▶ _ACTIVITY_
Pictures excluded, copy word for word the lines from the one holding "Instruction: Open the 搜索(S) menu" through the last line below.
-------
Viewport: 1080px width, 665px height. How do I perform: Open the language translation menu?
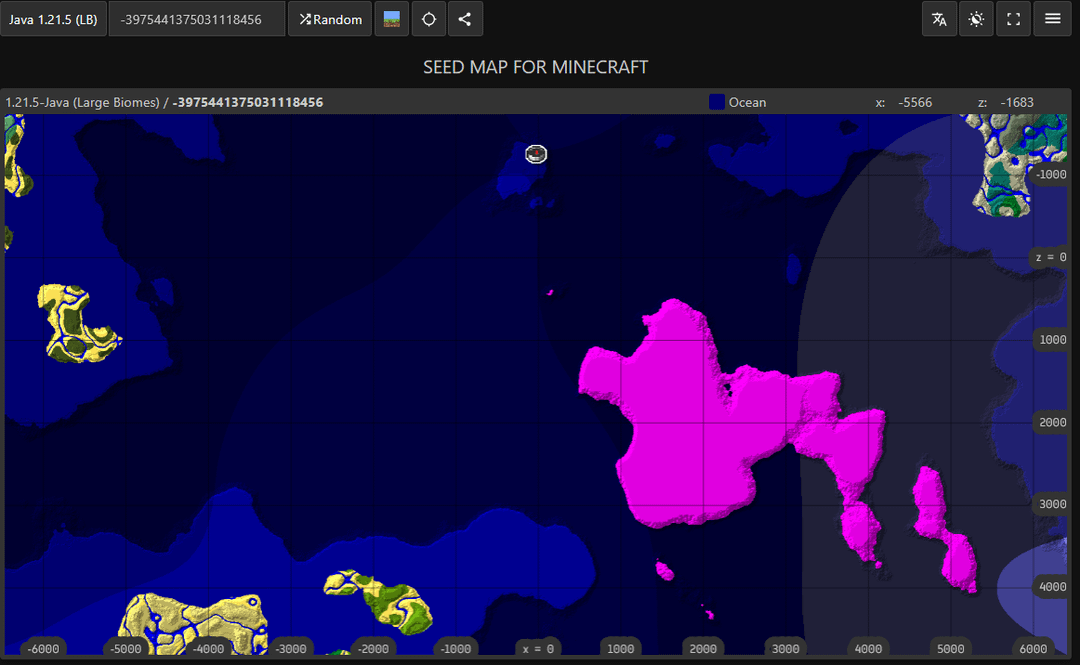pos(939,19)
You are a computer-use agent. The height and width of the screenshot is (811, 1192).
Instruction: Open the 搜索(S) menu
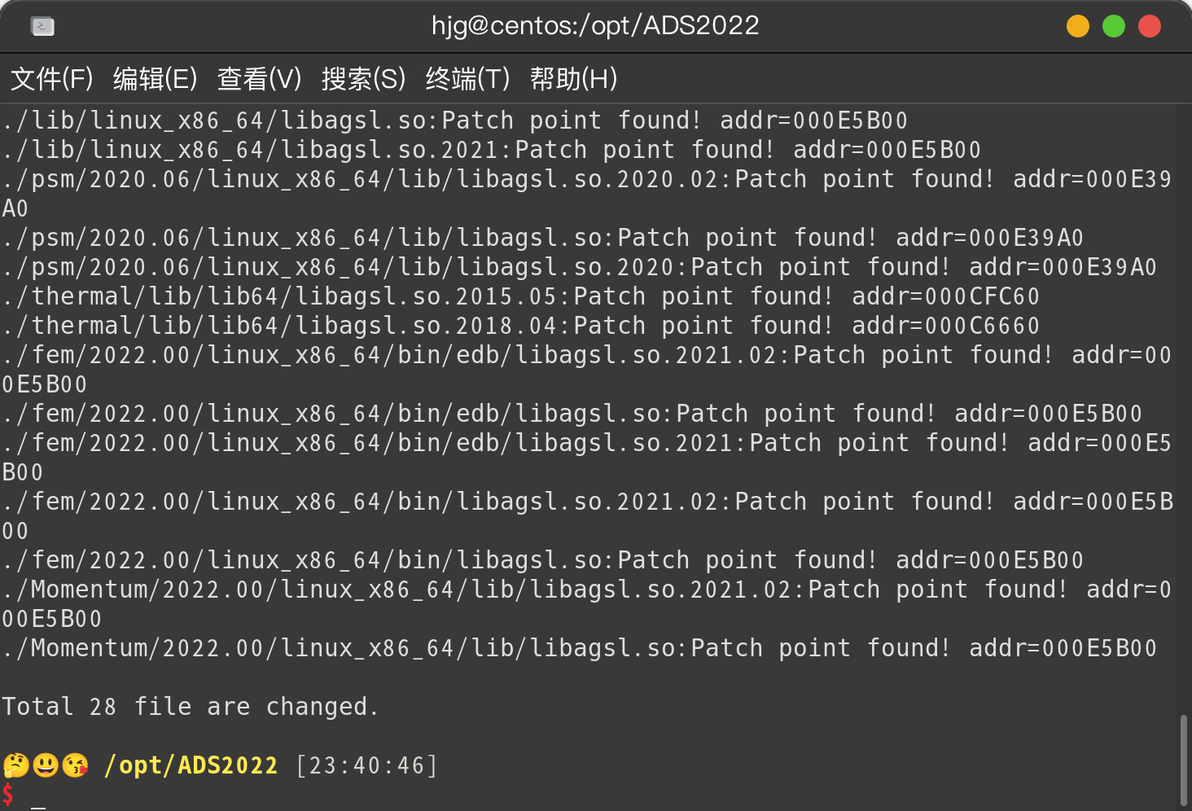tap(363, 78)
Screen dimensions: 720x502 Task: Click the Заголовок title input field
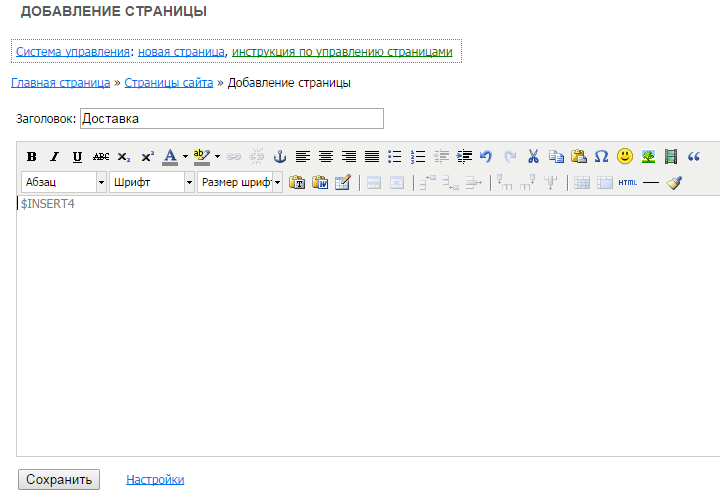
-------
▶ _SOLUTION_
Instruction: Open the 搜索(S) menu
tap(363, 78)
Screen dimensions: 720x502 Task: Click the Заголовок title input field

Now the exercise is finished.